Herman Moore retired today. he was going to get cut anyway from the Giants. wonder if he will sign one of those one day contracts so he can leave a Lion


----------



## jvanbusk

What do you personally think of a Willis McGahee and Marcus Trufant (WSU corner) combination? Personally, this would be my favorite situation as it stands now. Don't know if Trufant will make it to the top of round 2 though.


----------



## MadFace

*anything will help*

Great shot by Cliff to end the half by the way

The Leos still need speed on D especailly in the secondary. Chris cash is a steal but he was in the 6th round cause he was slllloooowww. But he still has potential.

I think larry johnson from penn state would work. But he stil is a trifle overrated. he didn't really do all that vs Michigan ohio state and Iowa

I figure if we have 7 draft choices:
I want to see 2 cb's 2 lb's a speed rb , a wr and maybe another offensive lineman
That sound about right?


----------



## jvanbusk

Larry Johnson. That's a name I'm a little hesitant on. I'd hate to pass on him and have another team pick him up and be something special, but the busts from PSU just stick out way too much. Curtis Enis. Ki-Jana Carter. I say let some other team roll the dice and break this streak.

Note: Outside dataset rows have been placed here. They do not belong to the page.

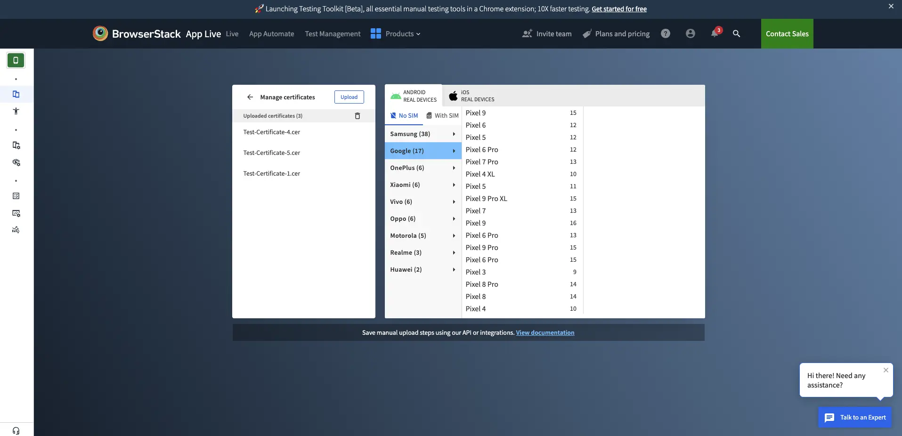
Task: Select the Pixel 9 Pro XL device
Action: tap(486, 199)
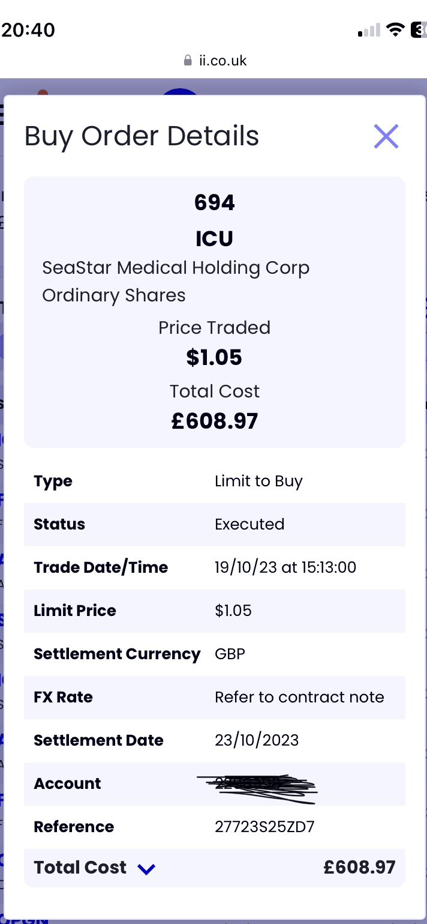
Task: Tap the Limit to Buy type value
Action: click(x=258, y=481)
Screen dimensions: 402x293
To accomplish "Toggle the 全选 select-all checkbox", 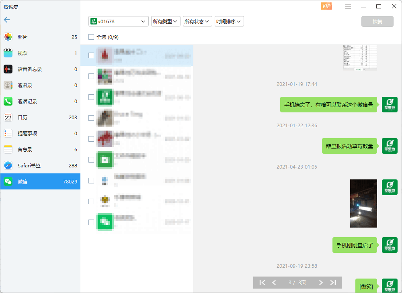I will point(90,37).
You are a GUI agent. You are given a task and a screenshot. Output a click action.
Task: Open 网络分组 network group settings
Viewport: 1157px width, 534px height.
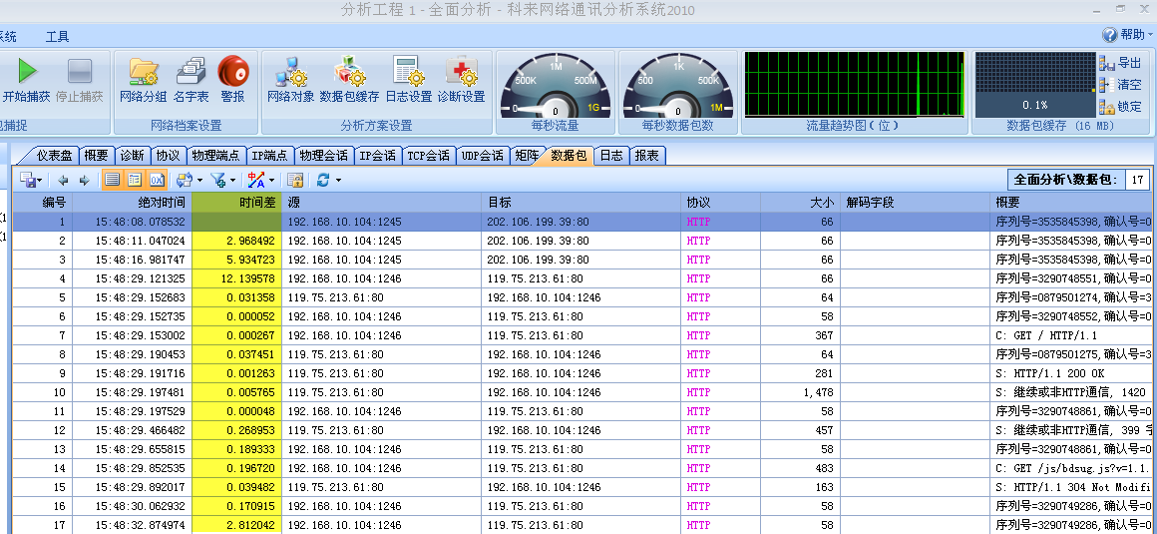(143, 72)
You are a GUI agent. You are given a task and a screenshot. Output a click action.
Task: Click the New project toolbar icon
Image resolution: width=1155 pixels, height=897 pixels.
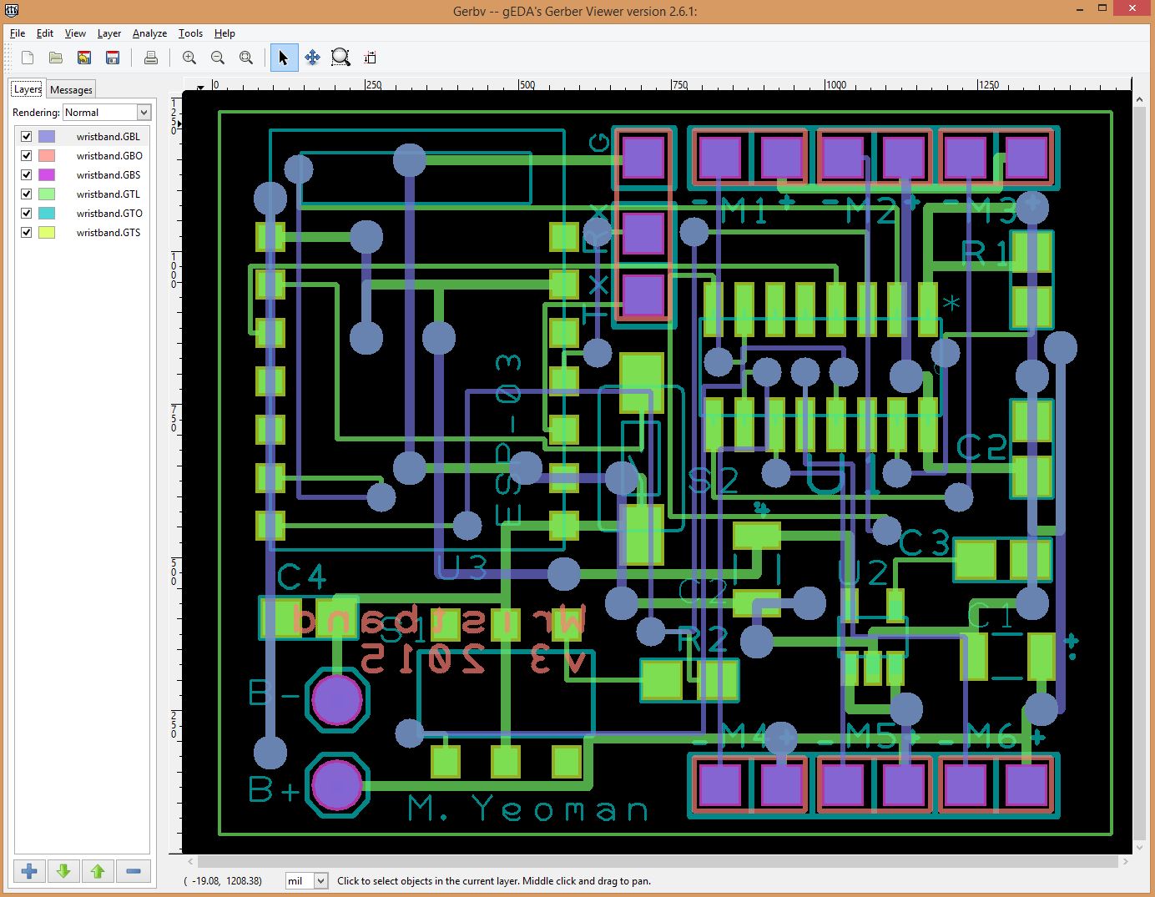(28, 58)
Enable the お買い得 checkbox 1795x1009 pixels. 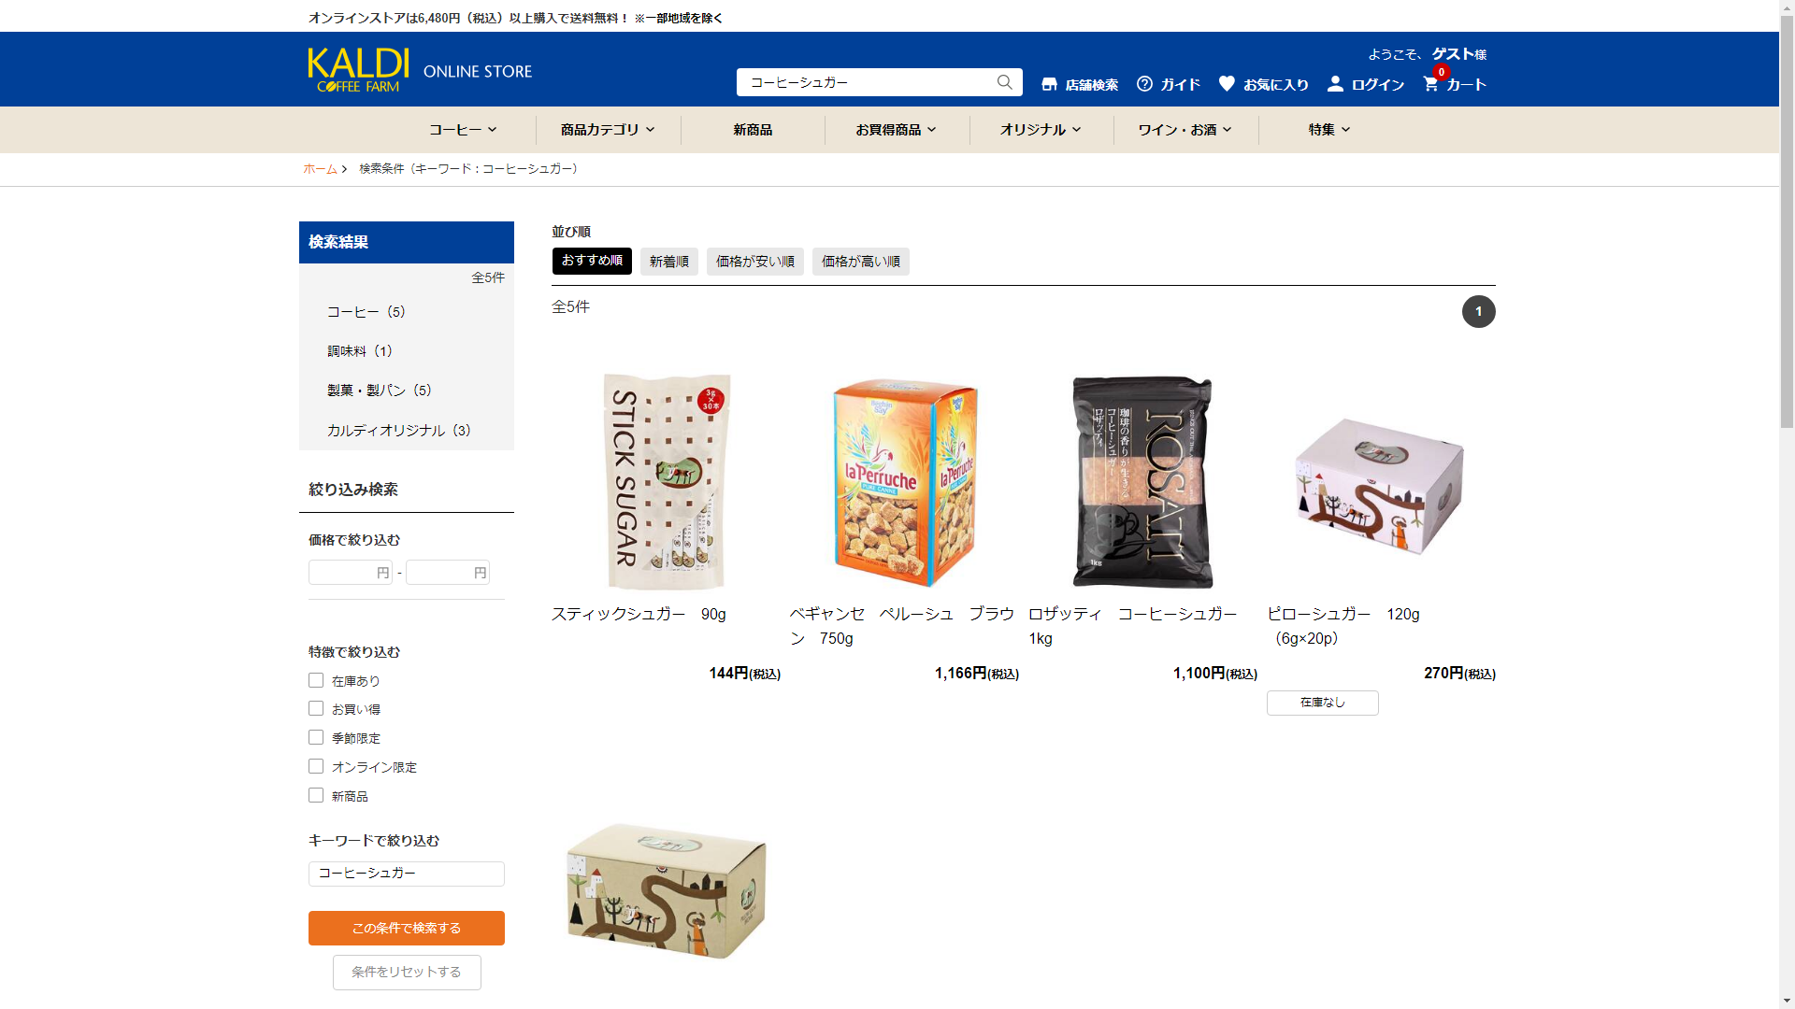click(x=316, y=708)
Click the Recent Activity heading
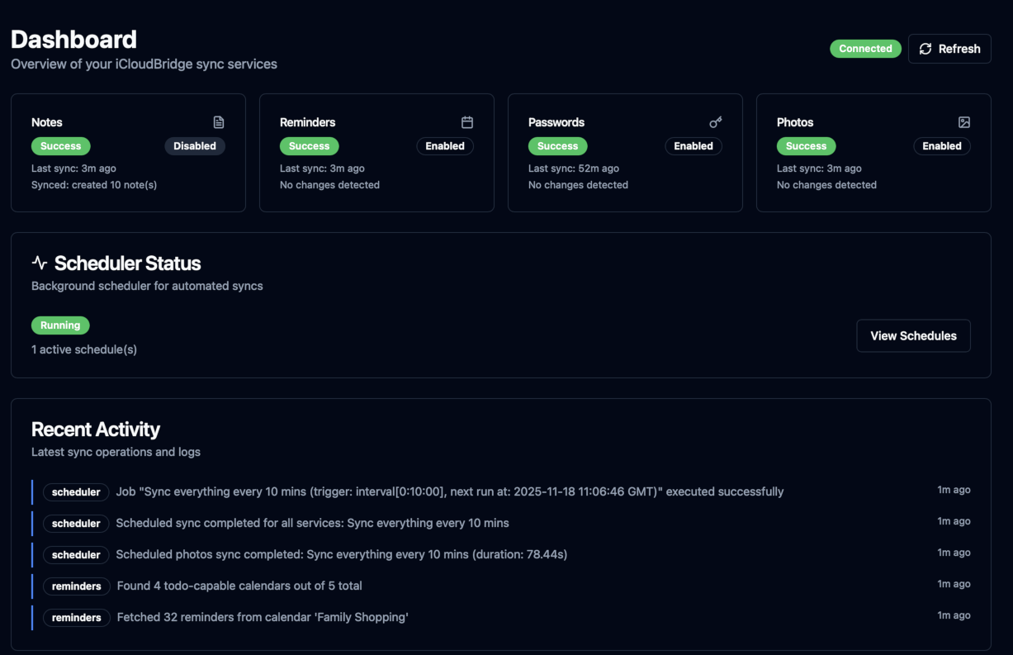Screen dimensions: 1013x655 tap(96, 430)
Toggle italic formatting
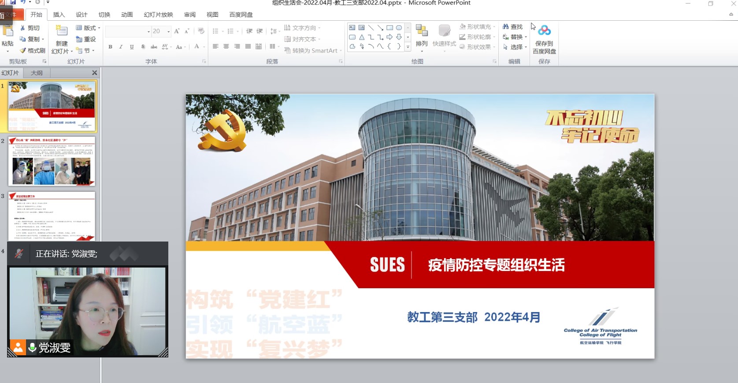This screenshot has height=383, width=738. click(x=121, y=47)
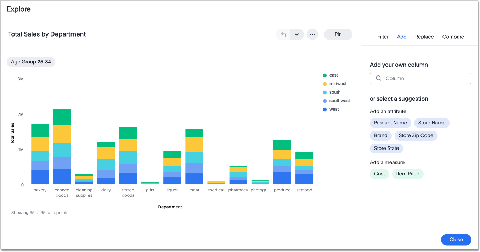Switch to the Filter tab
The height and width of the screenshot is (252, 480).
click(x=383, y=37)
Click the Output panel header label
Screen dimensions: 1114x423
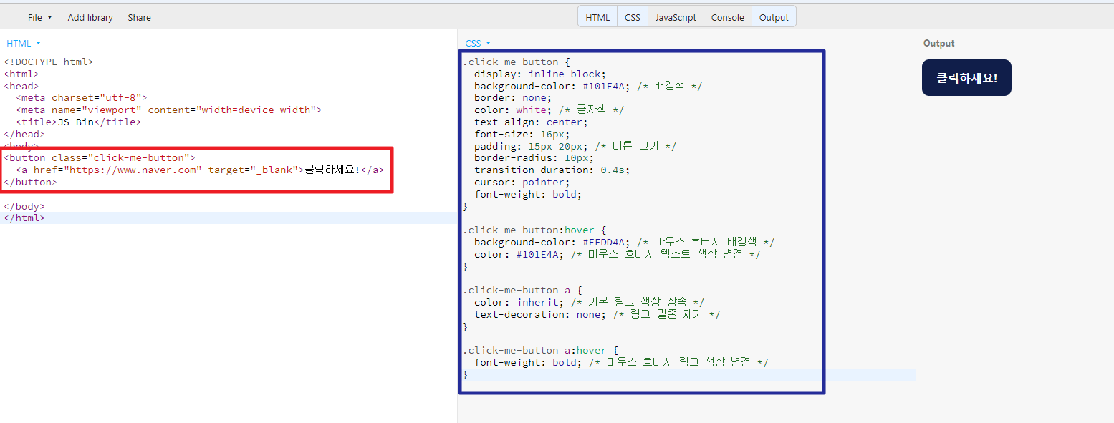(x=938, y=43)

Some players that I wouldn't mind seeing the Lions pick up include:
Willis McGahee
Andre Woolfolk
Boss Bailey
E.J. Henderson
Michael Doss
Troy Polamula
Marcus Trufant


----------



## jvanbusk

By the way guys, I got my acceptance letter from the College of Literature, Science, and the Arts at the University of Michigan last Wednesday. Looks like I'll be heading there next Fall.


----------



## BCH

Michigan is a great school especially for post-graduate work. Congratulations.


----------



## jvanbusk

Thanks, are you an alumn? I'm not exactly sure what I'm going to do yet, but I'm looking at statistics. I might end up in the business field somewhere. Possibly look into Law. Michigan being a Top 3 Law School would definately look good, but getting in would be a real big problem. Who knows what comes about with the upcoming Supreme Court case...


----------



## BCH

I actually went to the University of Virginia, but I have a lot of respect for Michigan. Unless you are completely driven towards one field as an undergrad, keep your options open until something grabs you. If you are thinking about post-graduate, then you can tailor what you do towards that goal. Unfortunately, today's colleges and universites are treated a lot like vocational schools rather than institutions of higher learning. The point used to be to grow as a person, socially and academically, and prepare yourself for life, rather than locking you into whatever it is you happened to choose as your major. I did some statistics in school and found it a lot of fun. There is no rule saying you couldn't do Statistics undergrad and go to Law school. I actually think the math curriculum would benefit you greatly in law school. You could probably take some classes in classical Logic, as well as Stochastic systems that would help with it as well.


----------



## Brian.

> Originally posted by <b>jvanbusk</b>!
> Looks like I'll be heading there next Fall.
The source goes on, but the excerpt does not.